• Instructions to follow: After locating the line with "The width and" below, output it and each following line exactly, stopping after the line with "Task: Click the 102 bookmark count number". No pictures.
─── Excerpted data ───
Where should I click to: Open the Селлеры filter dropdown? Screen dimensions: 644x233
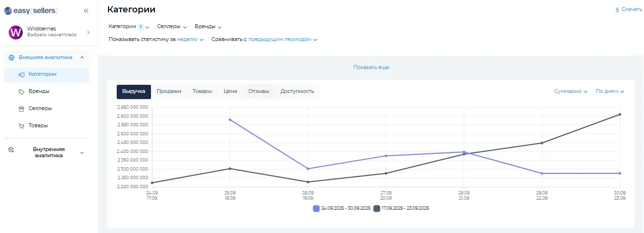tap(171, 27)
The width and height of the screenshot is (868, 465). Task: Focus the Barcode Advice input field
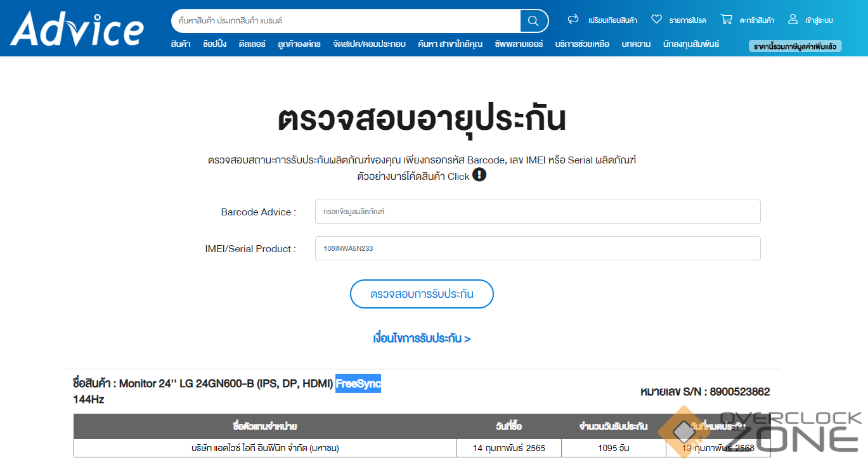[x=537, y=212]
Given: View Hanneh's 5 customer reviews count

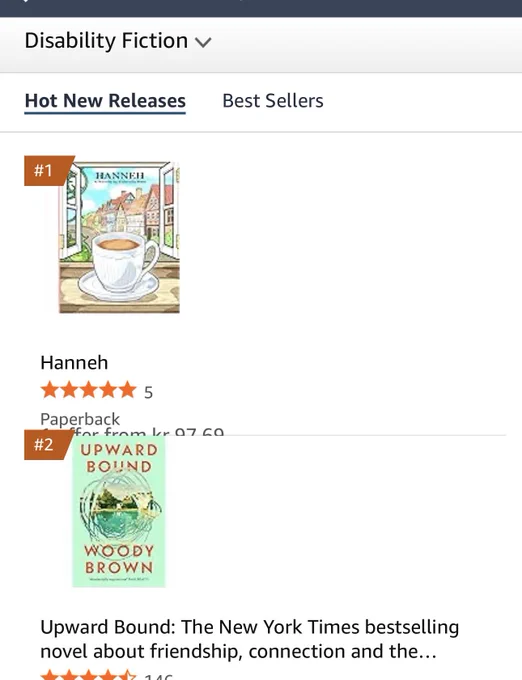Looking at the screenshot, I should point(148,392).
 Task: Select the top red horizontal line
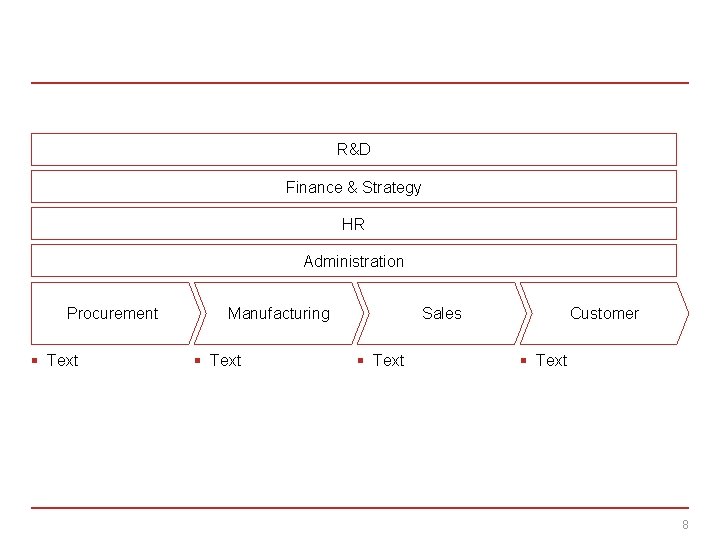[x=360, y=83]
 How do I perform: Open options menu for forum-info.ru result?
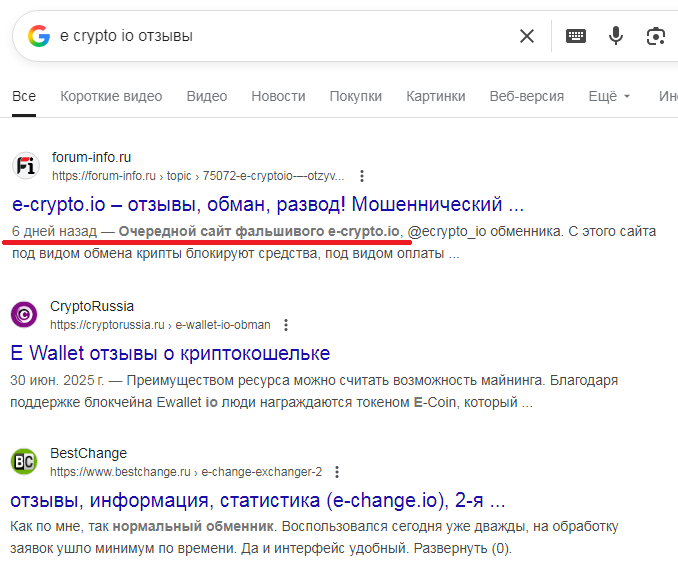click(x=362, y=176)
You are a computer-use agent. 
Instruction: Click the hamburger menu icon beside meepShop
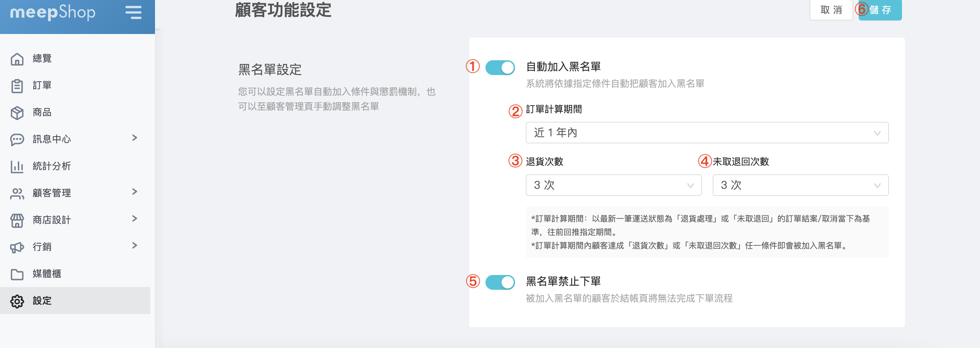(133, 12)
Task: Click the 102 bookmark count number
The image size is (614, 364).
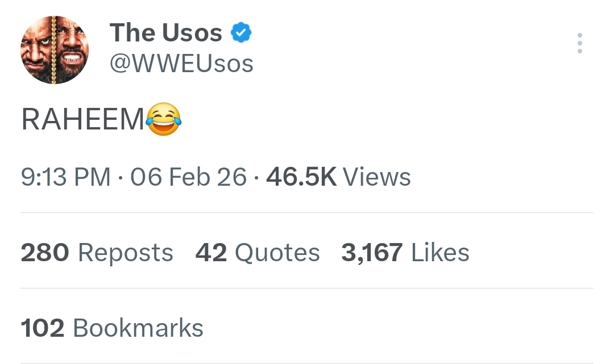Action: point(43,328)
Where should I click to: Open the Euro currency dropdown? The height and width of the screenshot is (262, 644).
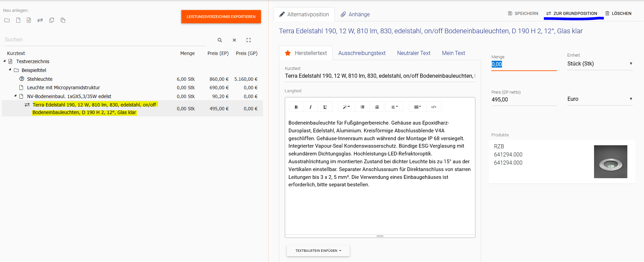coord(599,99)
───
─── Excerpted data ───
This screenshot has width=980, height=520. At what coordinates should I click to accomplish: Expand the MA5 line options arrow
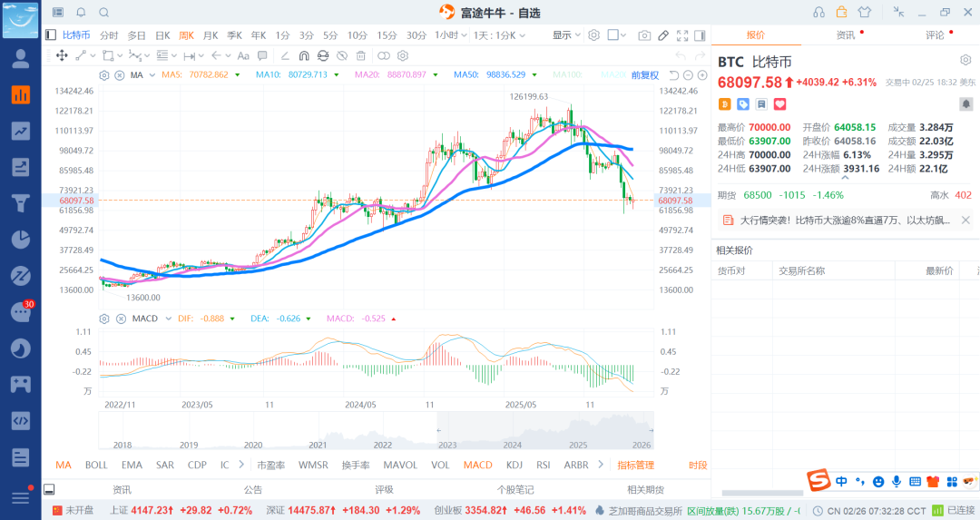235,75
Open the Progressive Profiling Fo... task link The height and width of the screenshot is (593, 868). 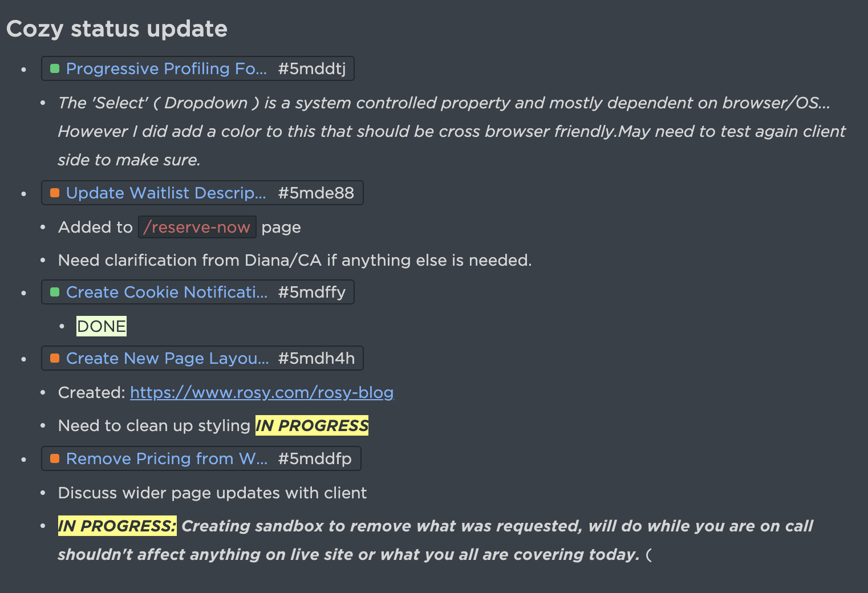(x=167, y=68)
───
• Final answer:
The width and height of the screenshot is (868, 465). Task: Focus the Barcode Advice input field
[x=537, y=212]
Given: View Hanneh's 5 customer reviews count

Looking at the screenshot, I should point(148,392).
 Task: Select the top red horizontal line
[x=360, y=83]
 How do I perform: Open options menu for forum-info.ru result?
click(x=362, y=176)
You are a computer-use agent. 
Instruction: Click the hamburger menu icon beside meepShop
(133, 12)
Task: Click the 102 bookmark count number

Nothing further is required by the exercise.